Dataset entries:
.....

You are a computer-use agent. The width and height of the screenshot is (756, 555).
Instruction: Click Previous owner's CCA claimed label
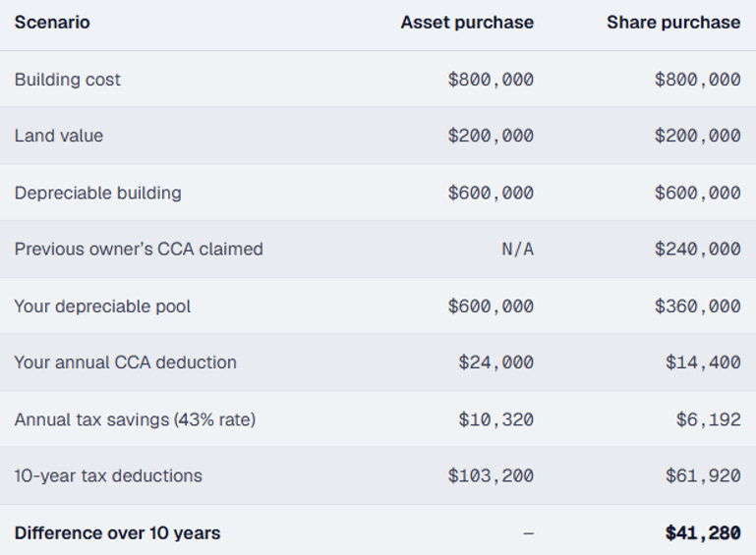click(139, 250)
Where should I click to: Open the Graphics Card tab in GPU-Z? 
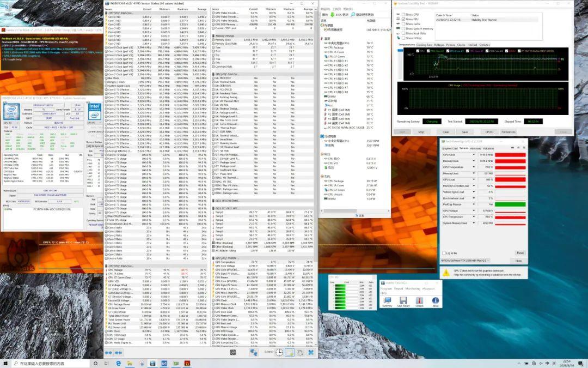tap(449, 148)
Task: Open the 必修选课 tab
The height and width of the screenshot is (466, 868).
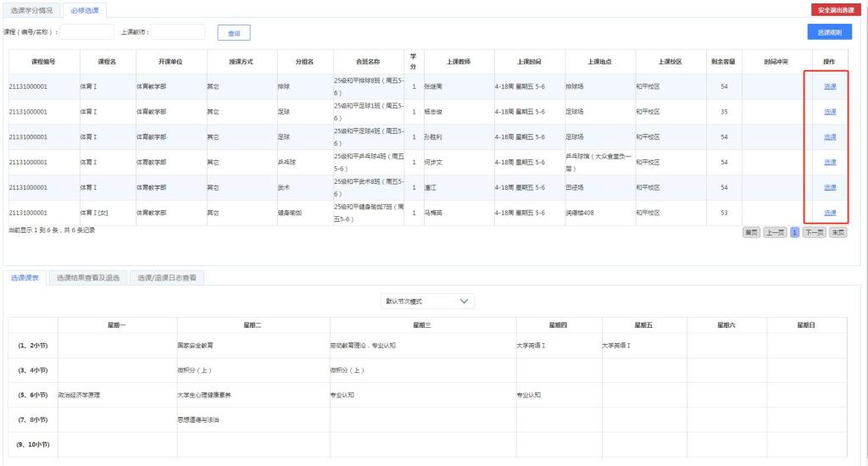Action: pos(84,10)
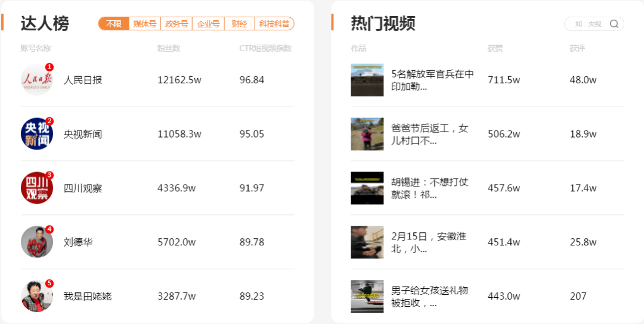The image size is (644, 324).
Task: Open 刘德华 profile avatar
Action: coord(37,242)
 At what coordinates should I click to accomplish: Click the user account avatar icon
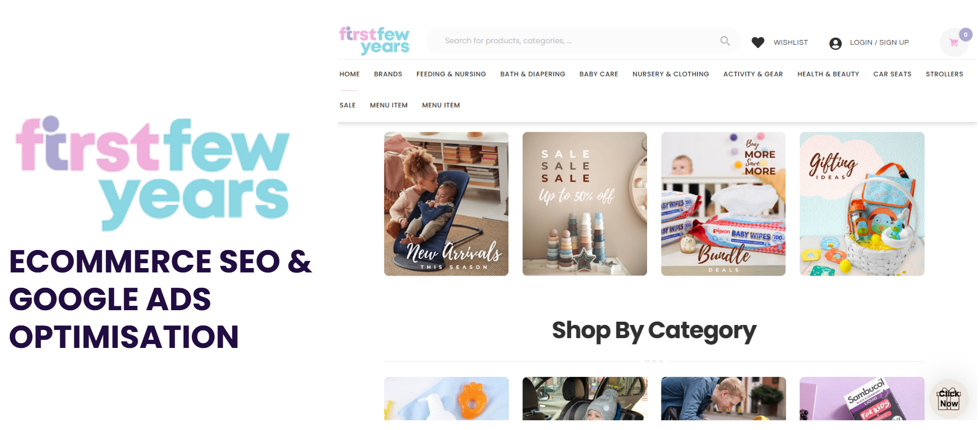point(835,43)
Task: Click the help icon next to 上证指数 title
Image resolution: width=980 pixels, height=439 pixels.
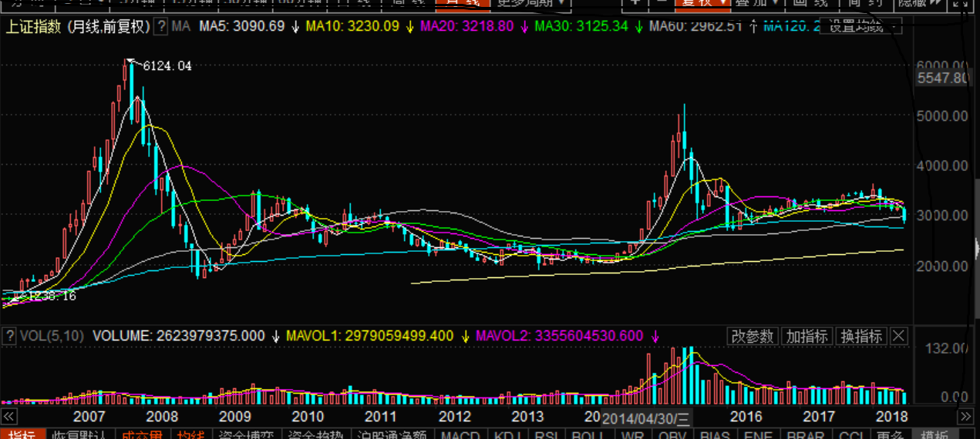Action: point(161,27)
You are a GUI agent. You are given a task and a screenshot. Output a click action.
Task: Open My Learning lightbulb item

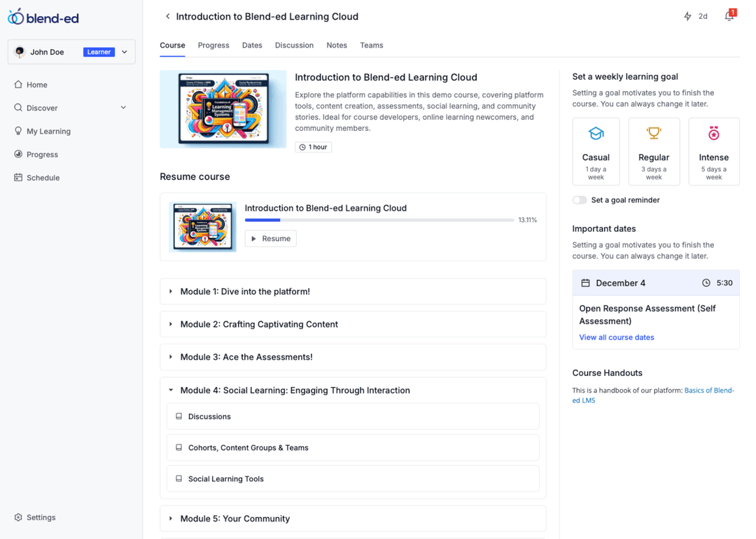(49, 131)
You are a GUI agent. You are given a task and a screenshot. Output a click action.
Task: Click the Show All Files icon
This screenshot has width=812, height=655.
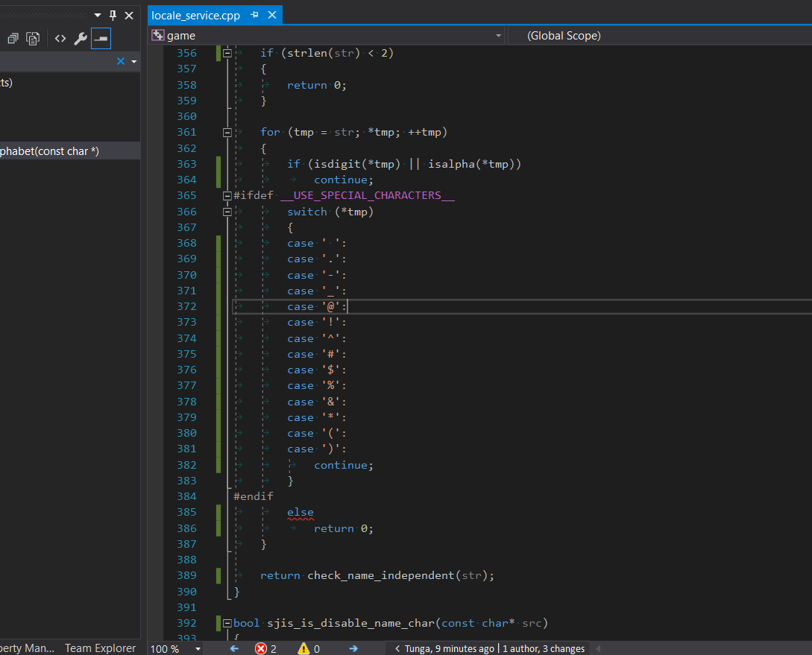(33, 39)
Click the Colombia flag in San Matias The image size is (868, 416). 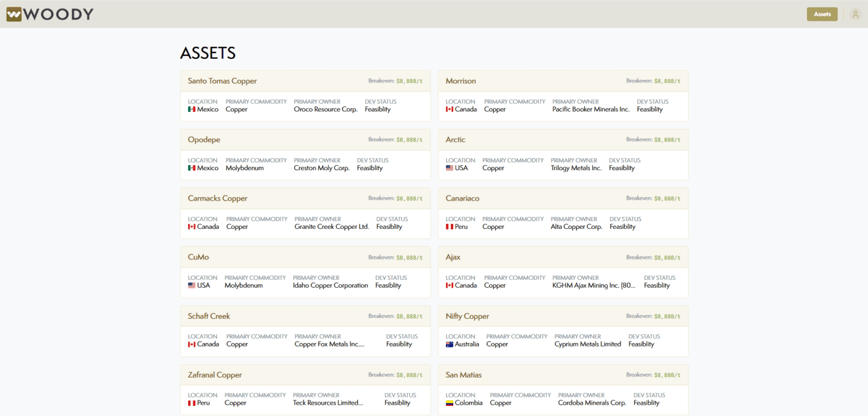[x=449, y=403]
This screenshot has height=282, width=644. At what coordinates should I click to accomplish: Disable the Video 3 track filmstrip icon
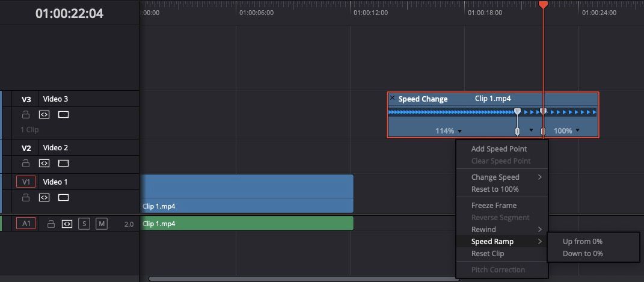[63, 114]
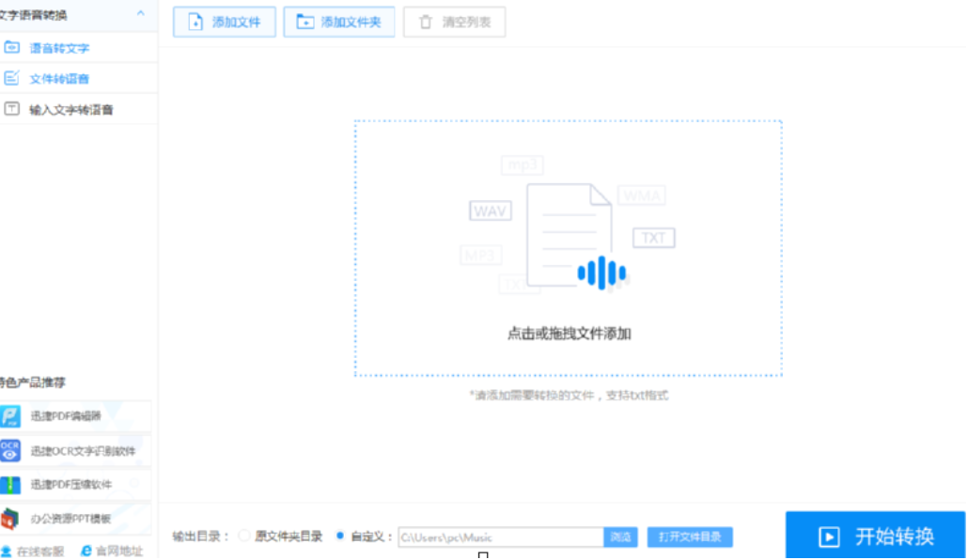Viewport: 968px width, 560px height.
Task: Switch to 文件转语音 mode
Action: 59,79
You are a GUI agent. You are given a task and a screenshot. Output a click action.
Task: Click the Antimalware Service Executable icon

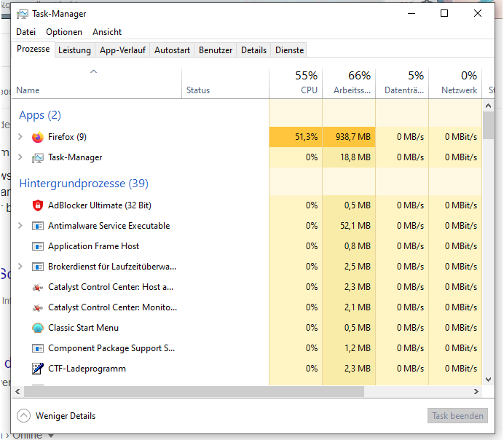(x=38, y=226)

.....

DIRECTIONS:
Using the entries above, transcribe every line from the line containing "Instruction: Click Previous" through the line containing "Task: Open the 必修选课 tab". Do not copy pictures.

OUTPUT OF THE EXERCISE:
Instruction: Click Previous owner's CCA claimed label
click(139, 250)
Where should I click to: Open the Graphics Card tab in GPU-Z? 
tap(449, 148)
Task: Open the 必修选课 tab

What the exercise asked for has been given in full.